CNN has a touching tribute to all 32 victims of the Virginia Tech Massacre: http://www.cnn.com/SPECIALS/2007/virginiatech.shootings/victims/index.html
CNN has a touching tribute to all 32 victims of the Virginia Tech Massacre: http://www.cnn.com/SPECIALS/2007/virginiatech.shootings/victims/index.html
I could keep saying it, but what's the point? Like I said, I'm not going to try and teach you manners. Or compassion. Hopefully, that will come as you get older, and maybe as you come to terms with your own personal grief.
Take care, Britt.
I can and I have. I still think he's a jerk, but I'm looking at the bigger picture. He's dead, too.
Hell, how many other people died that day?
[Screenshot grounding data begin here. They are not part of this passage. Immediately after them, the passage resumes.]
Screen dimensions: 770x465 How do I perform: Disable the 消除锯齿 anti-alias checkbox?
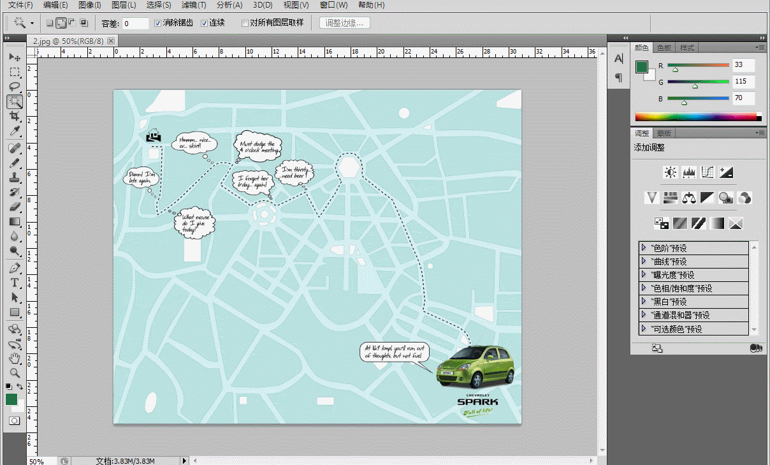[158, 23]
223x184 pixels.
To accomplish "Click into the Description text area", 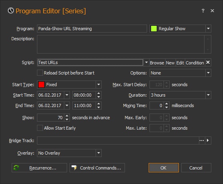I will pos(121,44).
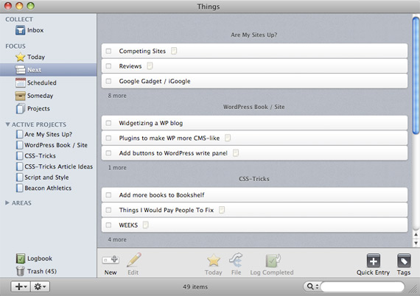Tick the Widgetizing a WP blog checkbox
This screenshot has height=296, width=420.
click(108, 123)
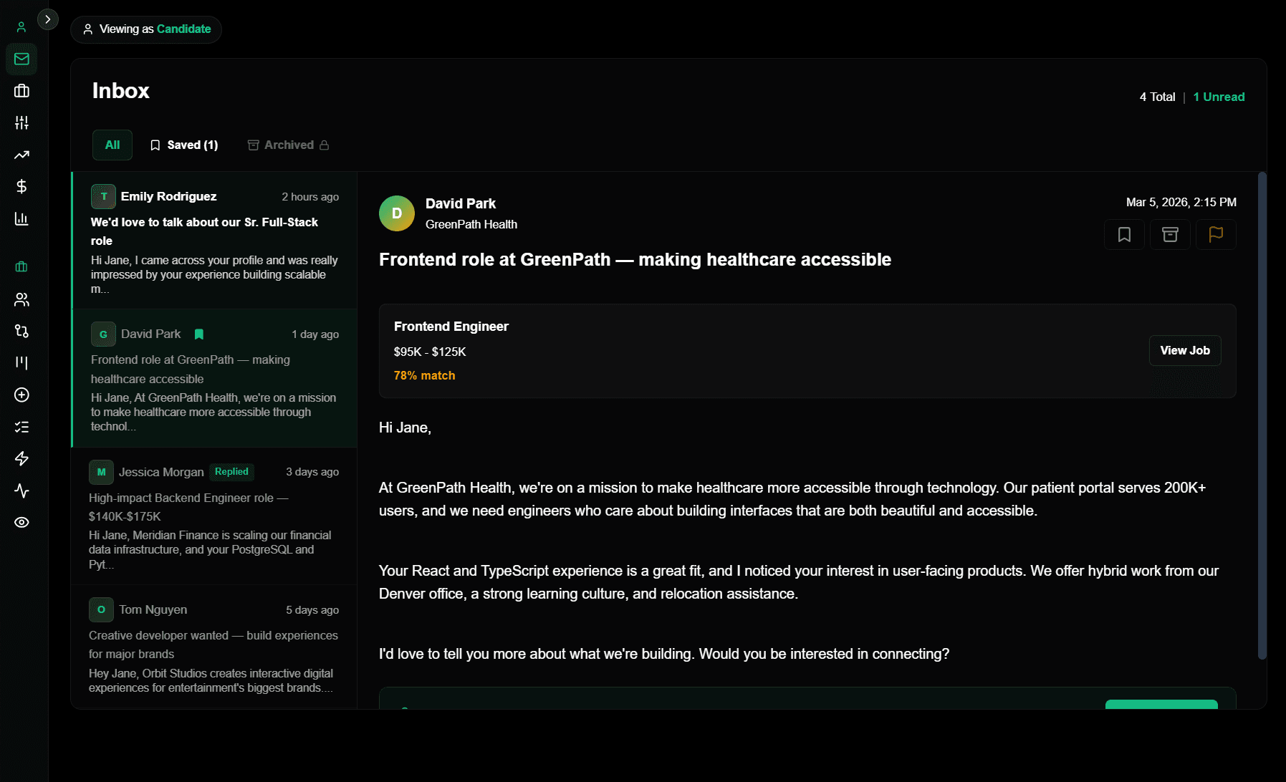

I'm absolutely far away and unaffected by this incident. If that makes me callous, so be it, but I honestly haven't the willpower to mourn every person to ever die in the United States. Ever. Unlike you. You're special.
Let's compare murders. How about the hijackers of the planes that hit the World Trade Center? They also died in that attack. Are they thus victims of the attack? Perhaps they're victims of something else - brainwashing, peer pressure, insecurity - but surely not victims of the attack. But they had families who mourned them. Surely, we ought to mourn their loss, as well.
Jeffrey Dahmer killed and ate several young men - obviously a messed-up guy. He was killed in prison. Does that make him a victim of the crime of cannibalism?
My opinion is "No, they are not victims of their own crimes".
I'm not telling you how to feel. You can feel sympathy for a murderer, if you like. You can say, "These lives don't matter because this happens all the time in the USA," or "just because they died doesn't make them better than anyone else."
To me, that's disrespectful. I'm not elevating them into saints or lowering him to the status of a devil. I just think it's sad that someone can say such callous things when people are grieving. And that's my opinion.
Anyways, I'm done with this topic. It's not my job to teach you folks manners.